A equipa de investigação exps para investigar a extensão a que a hesitação vacinal do pessoa se relaciona a suas necessidades psicológicas, e como o uso de passaportes vacinais pôde afectar aquelas necessidades. Examinaram 681 povos no Reino Unido e 677 em Israel para medir as necessidades da autonomia (um sentimento do livre arbítrio para fazer suas próprias decisões), da competência (um sentimento de ser capaz de conseguir seus objetivos e de superar desafios) e do relatedness (sentimento importado com, confiado e compreendido por outro), assim como da extensão a que estas necessidades foram encontradas (“satisfeito ") ou não satisfeita (“frustrante ").

Igualmente perguntaram como os participantes dispostos devem (ou eram, se tinham sido vacinados já) obter vacinados, de 1 (de forma alguma querer) a 5 (extremamente querer).

Então mediram atitudes para passaportes vacinais pedindo a participantes a extensão a que apoiam três encenações: De “um passaporte COVID” que permite somente vacinou inteiramente povos para executar algumas actividades sociais; De “um passaporte COVID” que permite povos inteiramente vacinados ou recentemente testados para executar algumas actividades; e vacinação imperativa para todos os residentes.

Encontraram que a vontade do pessoa de obter vacinou correlacionado com seu sentido da autonomia: os participantes que sentiram que sua necessidade para o livre arbítrio era não satisfeita eram particularmente pouco susceptíveis de dizê-los tomariam a vacina.

O Dr.

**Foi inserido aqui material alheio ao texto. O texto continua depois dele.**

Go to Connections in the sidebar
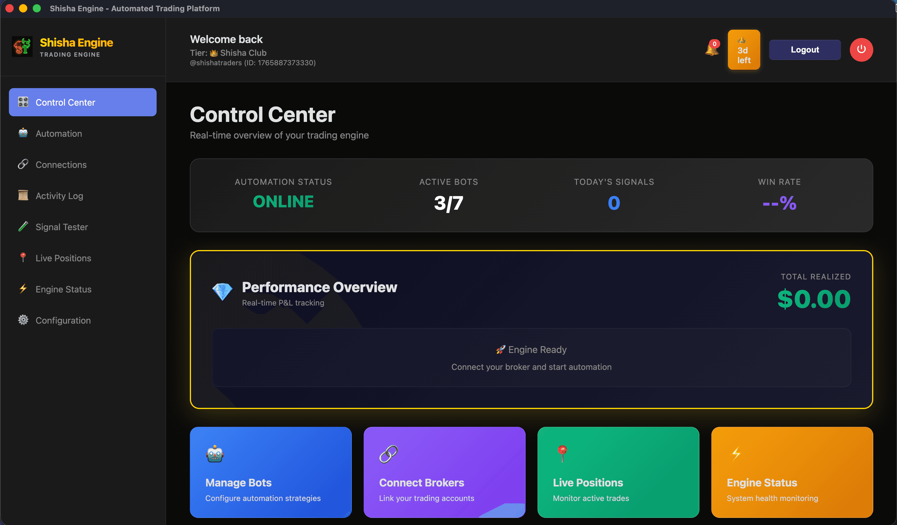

Porat disse: “Se os incentivos da saúde pública como passaportes vacinais “frustram” necessidades psicológicas - por exemplo fazendo a sensação dos povos uma falta do livre arbítrio sobre suas decisões - então puderam paradoxal reduzir a vontade do pessoa de obter vacinadas.”

Os pesquisadores dizem que este sugere que mesmo se os povos das causas da pressão do governo a obter vacinados agora, eles podem ser menos dispostos receber uma dose de impulsionador ou uma vacina contra variações novas no futuro. as políticas Autonomia-frustrantes como passaportes vacinais puderam igualmente ter implicações a longo prazo da saúde pública em termos da confiança no sistema da saúde, elas explicam. Além disso, não encontra necessidades psicológicas pode danificar o bem estar do pessoa, assim que as políticas necessidade-frustrantes puderam adicionar à carga já pesada da pandemia na saúde mental do pessoa.

O Dr. Porat adicionou: “Para algum, passaportes vacinais actue como os incentivos para obter vacinaram assim que podem se mover livremente na sociedade. Nossos resultados sugerem aquele para outro, os passaportes puderam aumentar a resistência à vacinação ou alterar a motivação atrás de suas decisões vacinais nas maneiras que puderam ter conseqüências a longo prazo prejudiciais.”

Endereçando a edição

O professor superior Rafael Calvo do autor, também da escola imperial de Dyson da engenharia de projecto, disse: Os “governos e os responsáveis políticos devem esforçar-se para populações altamente vacinadas pela comunicação sobre a saúde e pelo risco nas maneiras que aumentam necessidades psicológicas básicas. Isto poderia incluir a criação de um ambiente dos cuidados médicos que apoiasse a autonomia, como as campanhas que destacam como a vacinação alinha com os valores da pessoa como assegurar a segurança das amadas. Os governos devem centrar-se sobre a construção de um relacionamento de inquietação e de confiança com o público, um pouco do que aplicando a pressão e controles externos.”

Quando os estudos observacionais como este não puderem identificar as relações causais, os resultados demonstram um relacionamento robusto entre necessidades psicológicas e vontade do pessoa de obter vacinados.

Em seguida, os pesquisadores planeiam conduzir a pesquisa similar nos países com mais baixas taxas da vacinação do que o Reino Unido e a Israel, e estudar os efeitos potenciais de umas políticas mais largas como passaportes vacinais para o curso internacional. Esperam compreender melhor como nós podemos conseguir populações altamente vacinadas sem ferir necessidades psicológicas humanas básicas como a autonomia.

Source:
Journal reference:

Porat, T., et al. (2021) “Vaccine Passports” May Backfire: Findings from a Cross-Sectional Study in the UK and Israel on Willingness to Get Vaccinated against COVID-19. Vaccines. doi.org/10.3390/vaccines9080902.